The lumber on beaches is good but has a short shelf life. People use it for making fires. City crews remove it and believe it or not, you and I are not the only ones who harvest this natural resource.
So if you want a better selection of lumber, you might want to look to break waters and remote locations inaccessible from land or from the water in conventional motorized boats. The kayak is the ideal craft for getting at this lumber. It has a shallow draft and can be landed on the beach. And surprisingly, even though the average human only operates at 1/7 horse power, you can tow some fairly large pieces of wood behind a kayak. Because lumber is long and thin, it slides through the water easily.
Step 1: Tools
You will need a kayak, a paddle, a quarter inch diameter rope at least 20 feet long and some time to go exploring.
Your kayak will need some kind of deck fitting that you can tie the rope to and that is also strong enough to endure the stress of towing the lumber.
The kayak in the picture, by the way is made at least partially with scavenged wood and the rope is also scavenged off the beach. In other words, the artful scavenger can scavange many of the scavenging tools needed for more complex scavenging.
Step 2: Locate Your Wood
Once you have a kayak and the desire to scavenge wood, you need to go out and find some wood.

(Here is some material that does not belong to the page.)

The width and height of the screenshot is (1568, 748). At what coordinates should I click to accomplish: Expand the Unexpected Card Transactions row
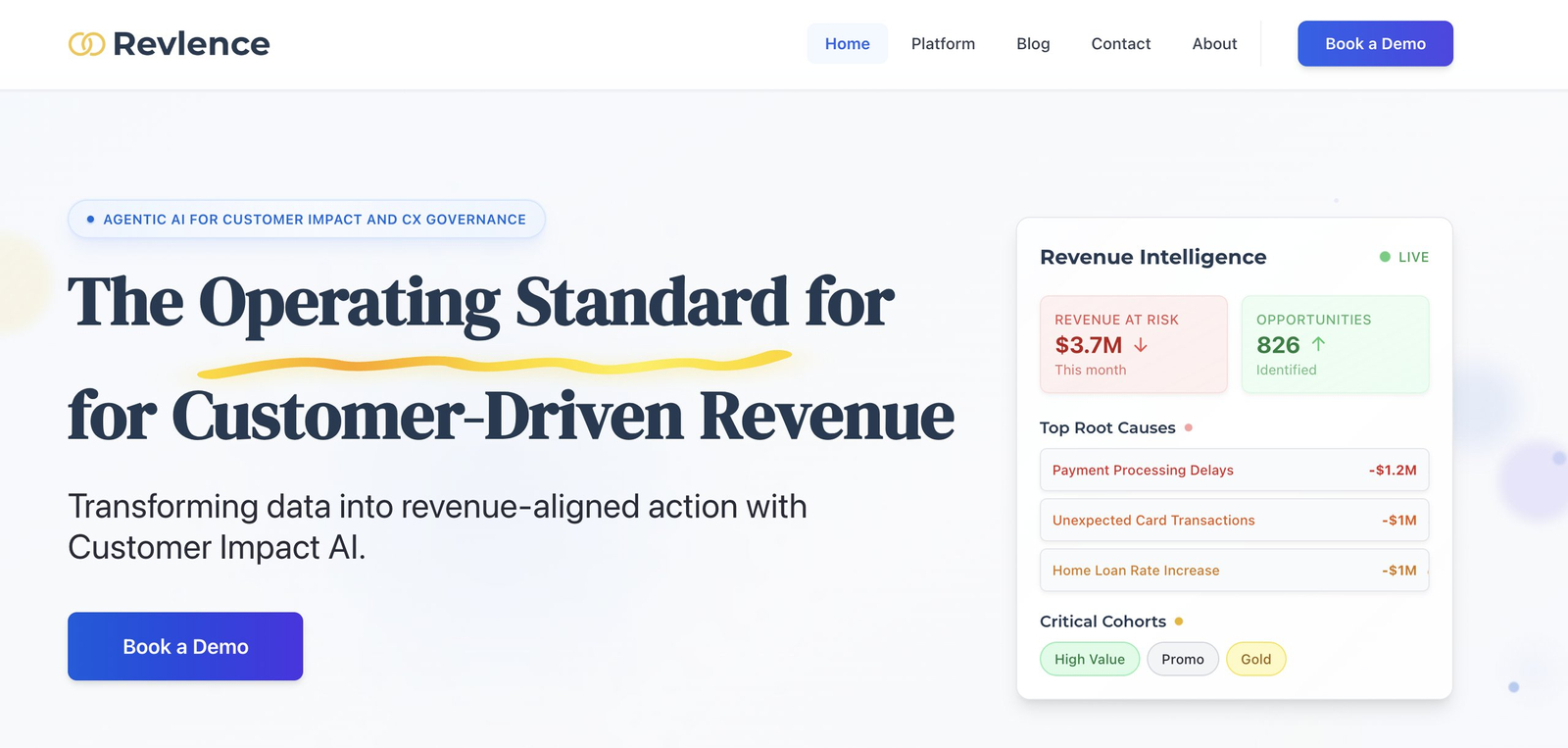[x=1234, y=521]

If you are a kayaker, you will probably be paddling around anyway except you will now be scanning the shoreline for telltale signs of sun bleached wood gleaming in the sun.
Once you have located the piece of wood you want to take home, drag it down to the water, close to the boat.
Step 3: Attach the Line to the Lumber
Now it's time to attach your towing line to the piece of lumber.
A series of hitches will do the job. These tighten up as you pull on the rope so they are not likely to slip off.
Attach the line about a foot and a half from the end of the board.
Step 4: Tie the Tow Line to the Boat
Tie the other end of your tow line to the boat. Use a slip knot so you can easily unhitch the lumber in case it starts endangering your safety.
The idea is to have enough line out so the lumber doesn't interfere with the paddling but not so much line that the piece of lumber is out of sight and can get tangled if you have to paddle close to obstacles and can't see what your lumber is doing.
Step 5: Tow Your Lumber Home
Towing a piece of lumber is not overly difficult. Chances are that if you have the strength to move the piece of lumber to the water, you also have the strength to tow it. Once in the water, the lumber floats so that you are no longer working against gravity. And as long as you haven't tied the lumber so you are dragging it through the water sideways, it offers relatively little resistance to forward motion.
Step 6: Take Your Lumber Home
Having arrived at your destination, untie your scavenged lumber and move it and the kayak to storage using your car or your bicycle cart. Or if your shop happens to be just across the street from the water, carry them across the street.
The astute reader will notice that the destination beach in this photo looks just like the one that the piece of wood was found on. This is true. The series of photos was only a simulation and the piece of wood was just paddled around in a circle. However, I have done this sort of thing for real. As a matter of fact, the piece of lumber in this picture is waiting to be used in a curragh, an Irish skin on frame boat.